Short task: Format the records from the first line through the line containing "The height and width of the screenshot is (720, 1136)." as a JSON list of strings, one string per line, with blank lines left out.

====

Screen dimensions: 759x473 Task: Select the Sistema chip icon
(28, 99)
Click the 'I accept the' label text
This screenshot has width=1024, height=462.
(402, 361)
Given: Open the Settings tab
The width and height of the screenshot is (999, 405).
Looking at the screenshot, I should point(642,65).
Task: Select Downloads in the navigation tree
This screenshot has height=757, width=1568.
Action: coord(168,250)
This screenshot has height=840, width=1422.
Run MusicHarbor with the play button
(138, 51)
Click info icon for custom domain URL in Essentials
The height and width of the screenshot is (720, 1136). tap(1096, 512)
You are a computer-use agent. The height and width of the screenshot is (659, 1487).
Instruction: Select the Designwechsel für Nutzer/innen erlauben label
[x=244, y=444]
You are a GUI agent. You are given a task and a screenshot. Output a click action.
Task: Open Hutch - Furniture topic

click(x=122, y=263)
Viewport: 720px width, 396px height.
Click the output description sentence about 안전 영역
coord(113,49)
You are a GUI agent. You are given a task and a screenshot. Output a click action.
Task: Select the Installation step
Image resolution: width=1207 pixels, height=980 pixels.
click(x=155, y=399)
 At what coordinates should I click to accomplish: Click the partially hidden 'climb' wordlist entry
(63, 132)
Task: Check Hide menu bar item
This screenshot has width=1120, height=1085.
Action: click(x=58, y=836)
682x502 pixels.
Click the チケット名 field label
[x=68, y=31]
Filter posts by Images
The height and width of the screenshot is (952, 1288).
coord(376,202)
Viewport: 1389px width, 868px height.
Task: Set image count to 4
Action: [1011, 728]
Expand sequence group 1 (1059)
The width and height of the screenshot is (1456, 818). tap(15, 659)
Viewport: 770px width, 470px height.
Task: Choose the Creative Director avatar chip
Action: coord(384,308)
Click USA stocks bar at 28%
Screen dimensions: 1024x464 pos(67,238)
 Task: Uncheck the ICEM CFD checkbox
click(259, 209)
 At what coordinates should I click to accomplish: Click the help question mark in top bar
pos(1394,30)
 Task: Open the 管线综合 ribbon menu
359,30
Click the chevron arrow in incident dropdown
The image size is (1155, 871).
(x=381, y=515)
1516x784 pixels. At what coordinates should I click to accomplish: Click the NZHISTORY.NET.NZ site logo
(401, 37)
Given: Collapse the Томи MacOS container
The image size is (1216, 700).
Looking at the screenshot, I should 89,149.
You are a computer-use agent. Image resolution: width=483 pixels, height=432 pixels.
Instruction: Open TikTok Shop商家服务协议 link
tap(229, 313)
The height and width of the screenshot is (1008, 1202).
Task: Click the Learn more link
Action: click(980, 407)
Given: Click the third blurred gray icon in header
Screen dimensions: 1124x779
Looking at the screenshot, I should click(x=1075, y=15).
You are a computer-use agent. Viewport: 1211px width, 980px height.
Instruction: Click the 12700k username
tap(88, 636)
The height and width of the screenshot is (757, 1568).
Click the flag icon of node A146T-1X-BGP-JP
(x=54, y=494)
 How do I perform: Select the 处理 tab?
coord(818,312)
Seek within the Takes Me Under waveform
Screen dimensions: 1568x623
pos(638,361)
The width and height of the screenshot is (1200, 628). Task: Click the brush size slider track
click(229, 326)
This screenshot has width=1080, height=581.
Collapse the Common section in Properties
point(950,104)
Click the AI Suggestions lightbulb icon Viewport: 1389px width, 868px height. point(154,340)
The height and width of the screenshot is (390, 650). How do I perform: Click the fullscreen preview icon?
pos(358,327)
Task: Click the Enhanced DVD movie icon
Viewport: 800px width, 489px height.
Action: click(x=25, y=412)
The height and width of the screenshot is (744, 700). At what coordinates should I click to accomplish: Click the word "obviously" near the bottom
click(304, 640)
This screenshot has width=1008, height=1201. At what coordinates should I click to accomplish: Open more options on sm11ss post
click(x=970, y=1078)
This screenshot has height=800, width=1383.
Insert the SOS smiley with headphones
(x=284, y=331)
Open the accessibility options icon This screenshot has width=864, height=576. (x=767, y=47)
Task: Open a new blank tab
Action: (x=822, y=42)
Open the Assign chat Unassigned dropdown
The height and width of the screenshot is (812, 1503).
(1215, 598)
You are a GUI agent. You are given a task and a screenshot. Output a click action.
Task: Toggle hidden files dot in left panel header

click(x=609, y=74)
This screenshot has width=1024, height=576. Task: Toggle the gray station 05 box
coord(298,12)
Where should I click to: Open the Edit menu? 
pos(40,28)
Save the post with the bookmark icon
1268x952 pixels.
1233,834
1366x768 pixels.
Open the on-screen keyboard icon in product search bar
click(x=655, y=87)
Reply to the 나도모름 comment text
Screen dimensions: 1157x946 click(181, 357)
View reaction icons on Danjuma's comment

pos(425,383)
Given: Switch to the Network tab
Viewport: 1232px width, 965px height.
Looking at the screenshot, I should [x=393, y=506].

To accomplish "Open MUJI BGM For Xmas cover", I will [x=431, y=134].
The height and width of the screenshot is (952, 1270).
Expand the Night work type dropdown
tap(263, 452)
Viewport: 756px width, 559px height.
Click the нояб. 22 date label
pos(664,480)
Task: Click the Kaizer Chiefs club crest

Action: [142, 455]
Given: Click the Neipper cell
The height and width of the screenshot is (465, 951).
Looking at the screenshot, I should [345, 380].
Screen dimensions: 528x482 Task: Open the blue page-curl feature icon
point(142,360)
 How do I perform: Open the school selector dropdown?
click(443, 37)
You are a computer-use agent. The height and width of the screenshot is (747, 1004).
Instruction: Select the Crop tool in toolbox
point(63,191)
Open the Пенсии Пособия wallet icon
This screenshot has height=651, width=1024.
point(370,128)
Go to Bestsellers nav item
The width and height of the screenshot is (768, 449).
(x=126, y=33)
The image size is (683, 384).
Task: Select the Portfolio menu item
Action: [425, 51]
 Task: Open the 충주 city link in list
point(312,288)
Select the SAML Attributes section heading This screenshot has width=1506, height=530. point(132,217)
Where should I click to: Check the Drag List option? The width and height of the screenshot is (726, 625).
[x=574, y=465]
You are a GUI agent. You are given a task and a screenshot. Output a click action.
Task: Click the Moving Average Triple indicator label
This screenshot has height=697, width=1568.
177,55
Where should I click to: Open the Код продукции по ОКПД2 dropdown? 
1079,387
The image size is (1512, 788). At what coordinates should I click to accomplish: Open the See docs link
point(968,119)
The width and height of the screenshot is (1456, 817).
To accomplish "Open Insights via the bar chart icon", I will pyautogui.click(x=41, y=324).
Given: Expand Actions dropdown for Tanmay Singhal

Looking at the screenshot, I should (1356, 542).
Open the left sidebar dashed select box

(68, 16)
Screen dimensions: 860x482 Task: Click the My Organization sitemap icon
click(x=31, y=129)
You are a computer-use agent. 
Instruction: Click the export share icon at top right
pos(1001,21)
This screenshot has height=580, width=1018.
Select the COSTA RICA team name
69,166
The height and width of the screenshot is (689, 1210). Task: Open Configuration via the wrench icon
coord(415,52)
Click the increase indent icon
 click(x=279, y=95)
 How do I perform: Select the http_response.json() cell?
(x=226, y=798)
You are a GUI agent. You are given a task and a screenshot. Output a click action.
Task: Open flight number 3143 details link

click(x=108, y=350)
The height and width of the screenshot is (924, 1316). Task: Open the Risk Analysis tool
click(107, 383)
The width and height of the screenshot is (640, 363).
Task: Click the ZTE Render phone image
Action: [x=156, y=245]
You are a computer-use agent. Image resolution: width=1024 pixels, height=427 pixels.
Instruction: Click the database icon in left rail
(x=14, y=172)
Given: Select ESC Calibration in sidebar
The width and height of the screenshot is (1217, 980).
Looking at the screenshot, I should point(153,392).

====

Solution for this exercise:
[
  "Screen dimensions: 759x473 Task: Select the Sistema chip icon",
  "(28, 99)",
  "Click the 'I accept the' label text",
  "This screenshot has width=1024, height=462.",
  "(402, 361)",
  "Given: Open the Settings tab",
  "The width and height of the screenshot is (999, 405).",
  "Looking at the screenshot, I should point(642,65).",
  "Task: Select Downloads in the navigation tree",
  "This screenshot has height=757, width=1568.",
  "Action: coord(168,250)",
  "This screenshot has height=840, width=1422.",
  "Run MusicHarbor with the play button",
  "(138, 51)",
  "Click info icon for custom domain URL in Essentials",
  "The height and width of the screenshot is (720, 1136). tap(1096, 512)"
]